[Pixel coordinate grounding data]
= Beginning of Section =

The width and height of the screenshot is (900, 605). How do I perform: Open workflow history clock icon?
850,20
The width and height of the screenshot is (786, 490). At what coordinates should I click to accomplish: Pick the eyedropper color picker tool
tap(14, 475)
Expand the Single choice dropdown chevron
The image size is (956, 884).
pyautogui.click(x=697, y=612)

= End of Section =

→ What to produce
The records above must be transcribed without a single omission.

→ Answer to this problem
The width and height of the screenshot is (900, 605). How do I perform: Open workflow history clock icon?
850,20
The width and height of the screenshot is (786, 490). At what coordinates should I click to accomplish: Pick the eyedropper color picker tool
tap(14, 475)
Expand the Single choice dropdown chevron
The image size is (956, 884).
pyautogui.click(x=697, y=612)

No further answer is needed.